# Recorded data
◇ ◇ ◇ ◇ ◇
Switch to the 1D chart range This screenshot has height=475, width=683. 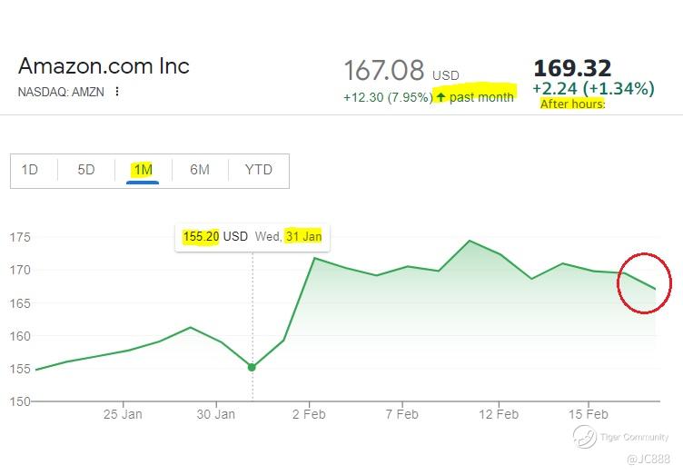click(x=30, y=170)
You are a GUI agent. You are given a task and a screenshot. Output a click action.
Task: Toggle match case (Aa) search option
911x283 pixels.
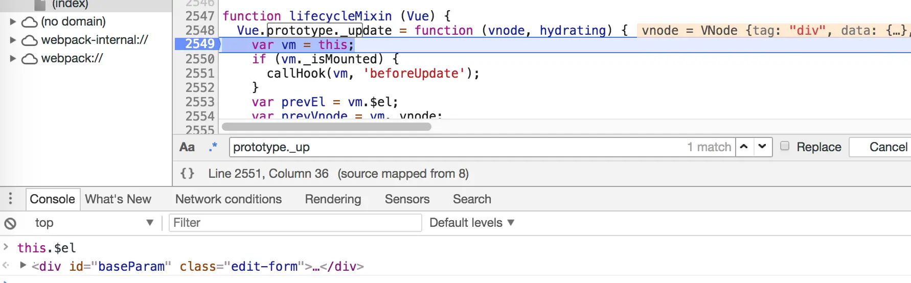click(187, 147)
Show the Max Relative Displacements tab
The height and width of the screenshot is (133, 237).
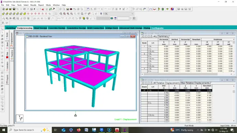(x=195, y=83)
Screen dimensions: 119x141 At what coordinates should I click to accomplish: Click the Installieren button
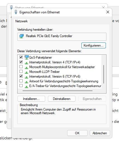31,99
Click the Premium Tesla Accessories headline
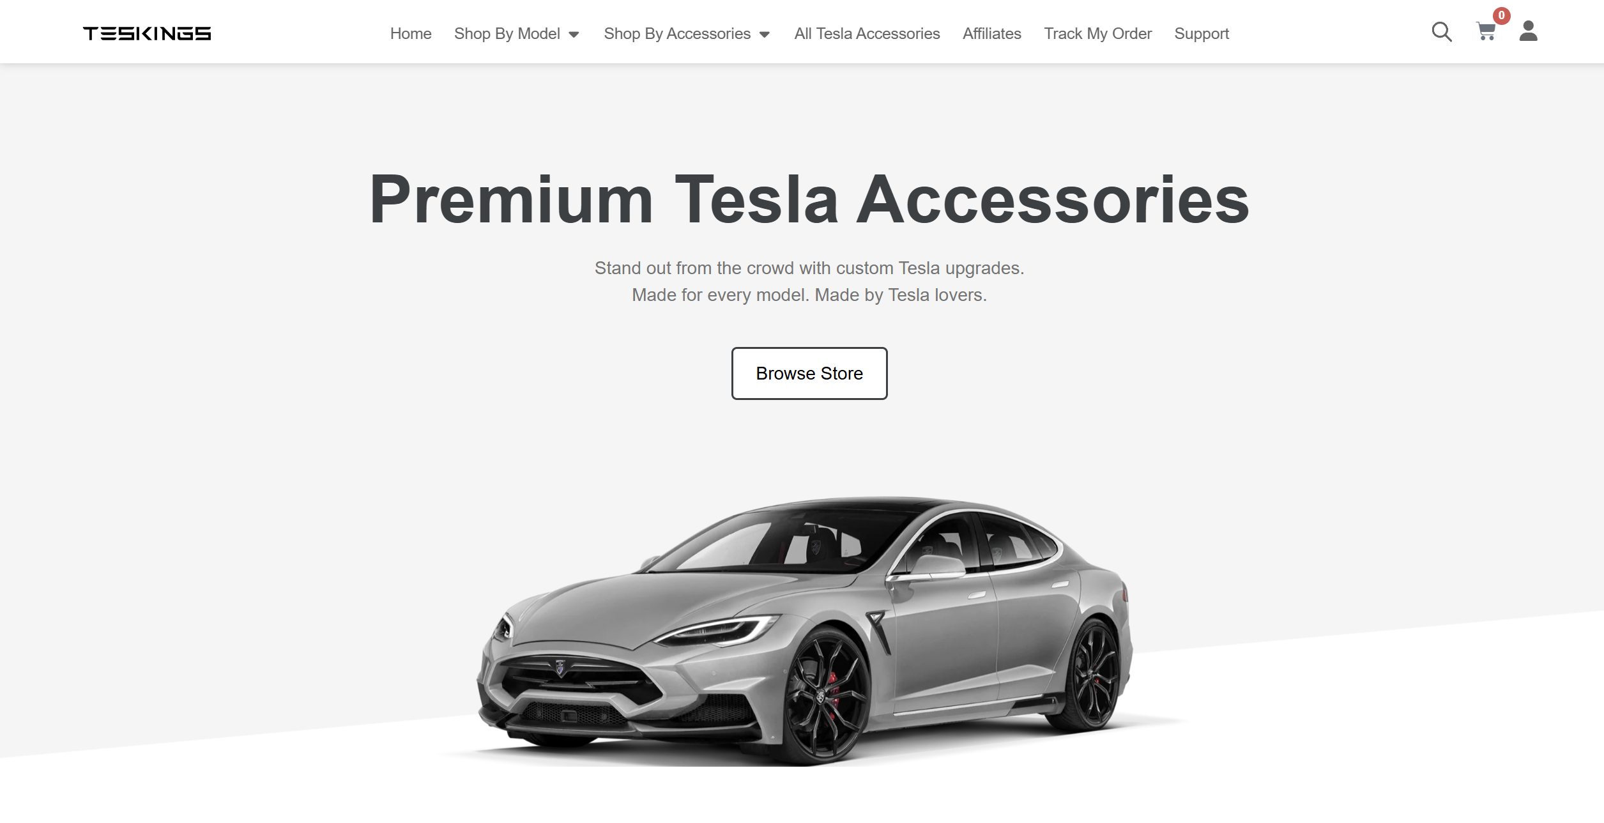Image resolution: width=1604 pixels, height=823 pixels. (809, 199)
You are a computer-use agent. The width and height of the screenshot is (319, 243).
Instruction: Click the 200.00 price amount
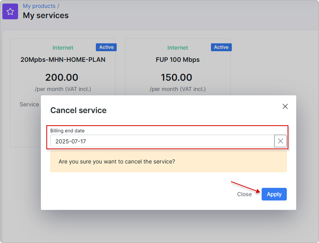point(62,78)
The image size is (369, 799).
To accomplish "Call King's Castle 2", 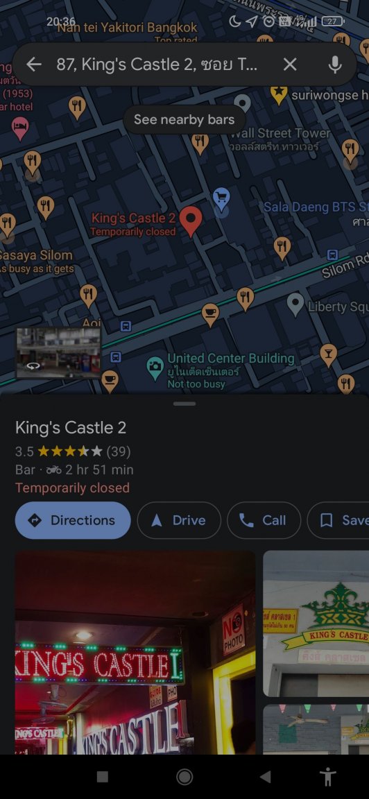I will 264,520.
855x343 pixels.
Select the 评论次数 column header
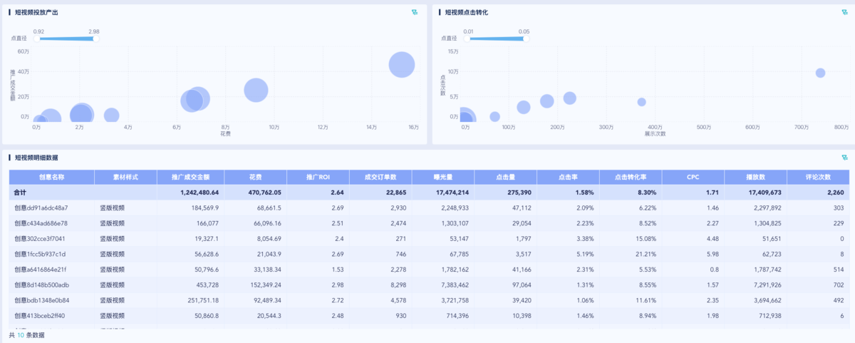coord(818,177)
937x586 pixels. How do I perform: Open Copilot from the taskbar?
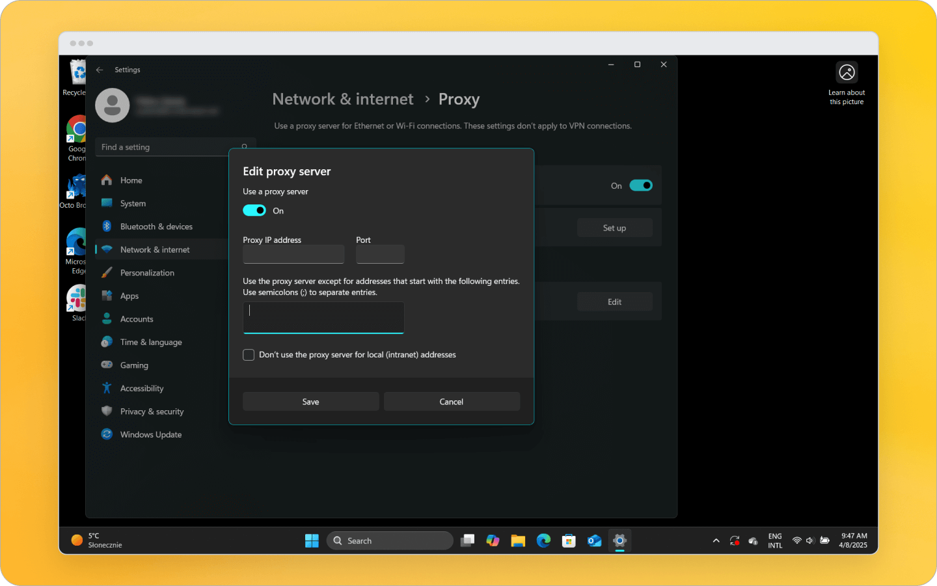493,540
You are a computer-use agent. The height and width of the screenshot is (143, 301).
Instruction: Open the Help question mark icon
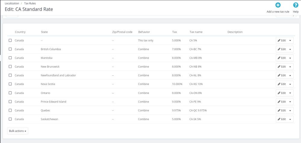[296, 5]
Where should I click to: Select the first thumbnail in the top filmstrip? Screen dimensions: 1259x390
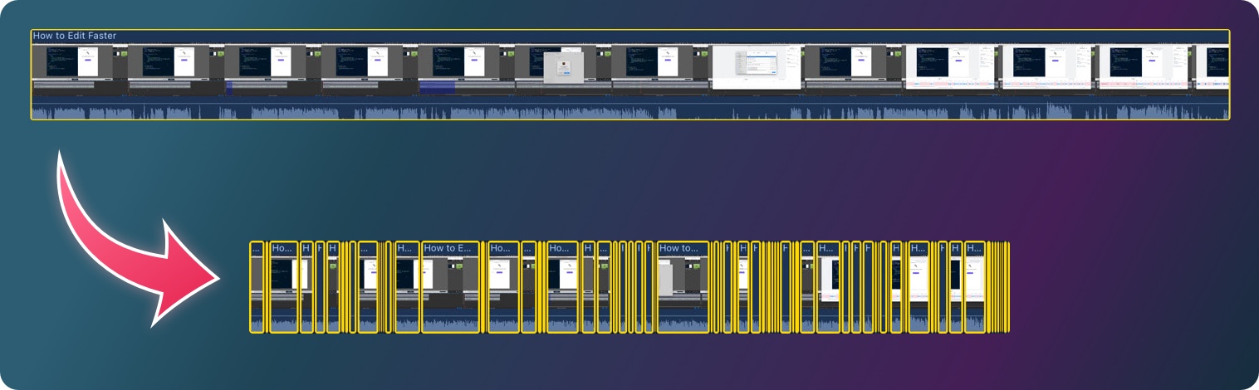[x=80, y=66]
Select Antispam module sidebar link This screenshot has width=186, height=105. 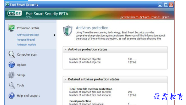[26, 45]
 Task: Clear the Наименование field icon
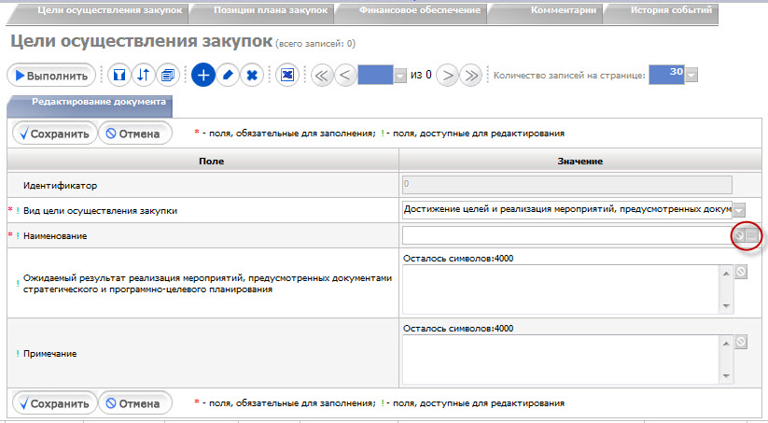[x=740, y=235]
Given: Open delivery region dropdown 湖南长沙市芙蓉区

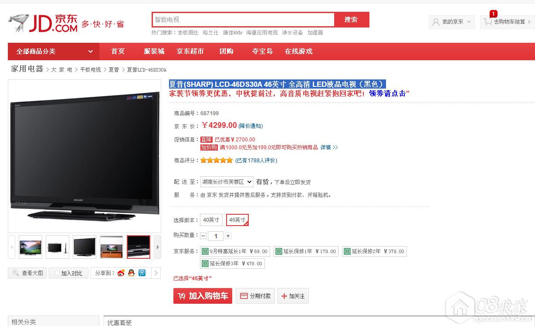Looking at the screenshot, I should pyautogui.click(x=227, y=182).
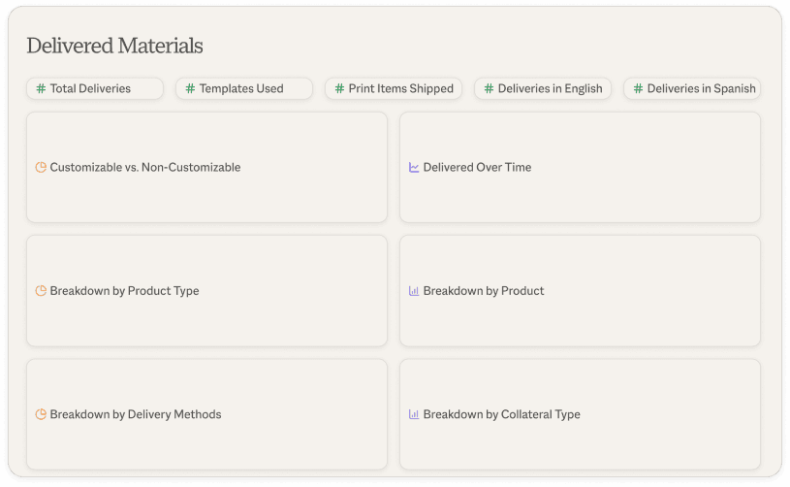
Task: Click the pie chart icon for Breakdown by Product Type
Action: coord(41,291)
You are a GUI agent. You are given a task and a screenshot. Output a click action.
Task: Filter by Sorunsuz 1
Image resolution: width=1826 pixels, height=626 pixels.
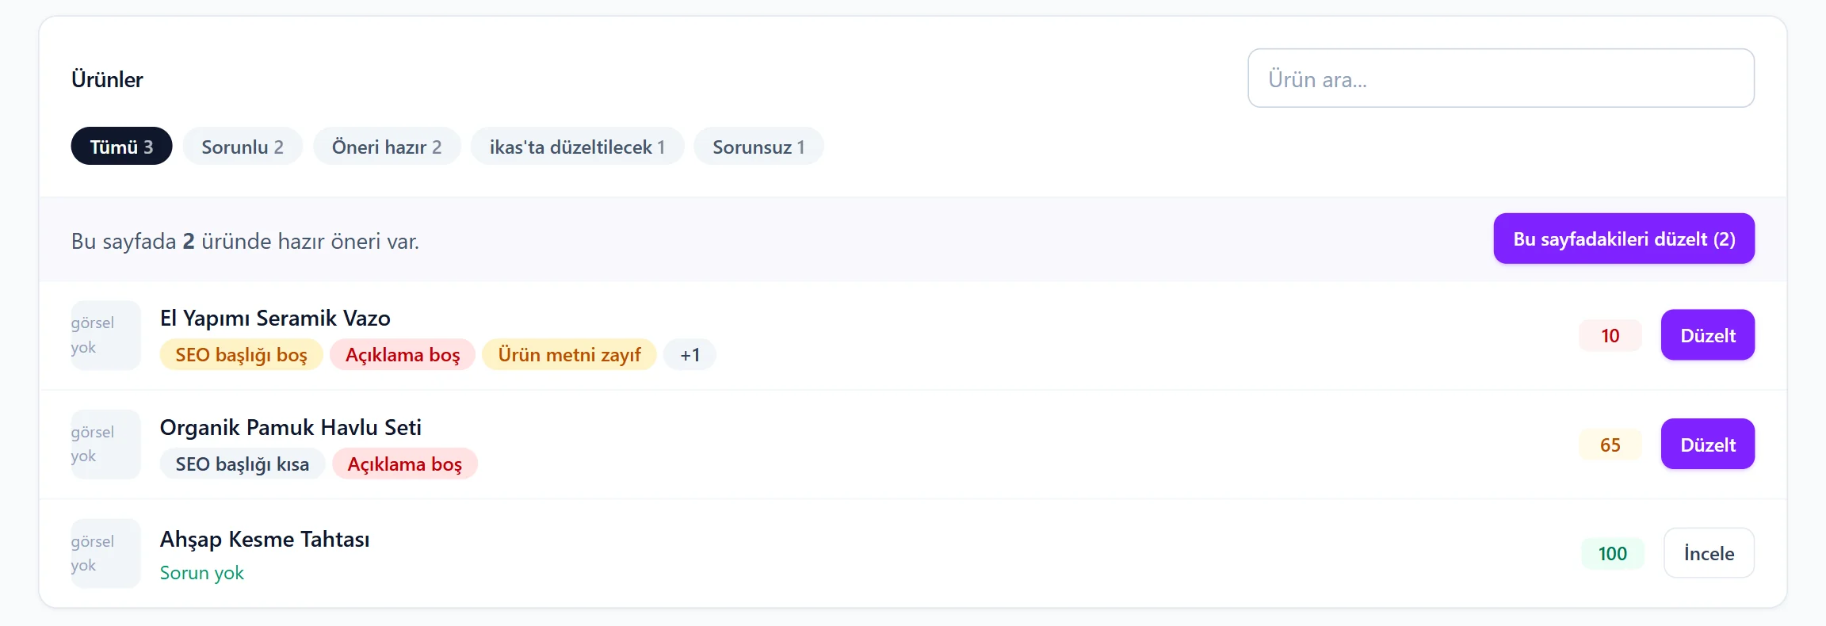[758, 147]
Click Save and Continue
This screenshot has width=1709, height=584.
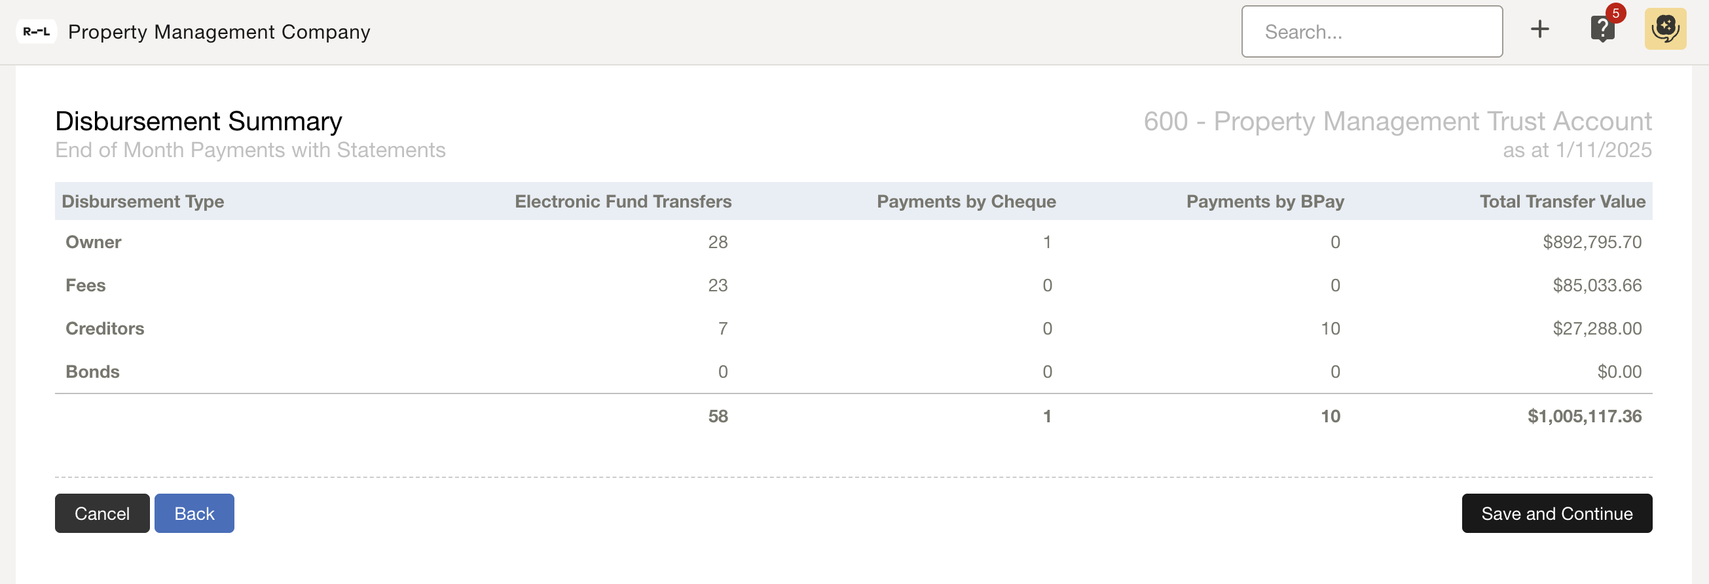pos(1557,513)
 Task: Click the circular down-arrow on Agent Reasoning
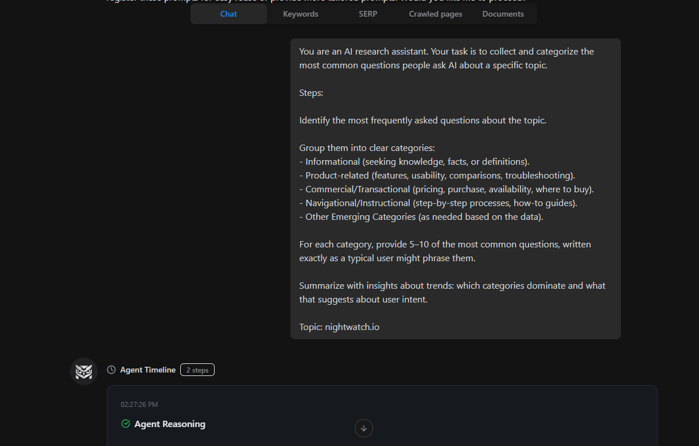364,428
◇ ◇ ◇ ◇ ◇
# Assignment
Search the records for the word "computer". Copy every line that has it.

# Task answer
You are a computer-use agent. The width and height of the screenshot is (319, 243).
You are a computer-use agent. The height and width of the screenshot is (143, 301).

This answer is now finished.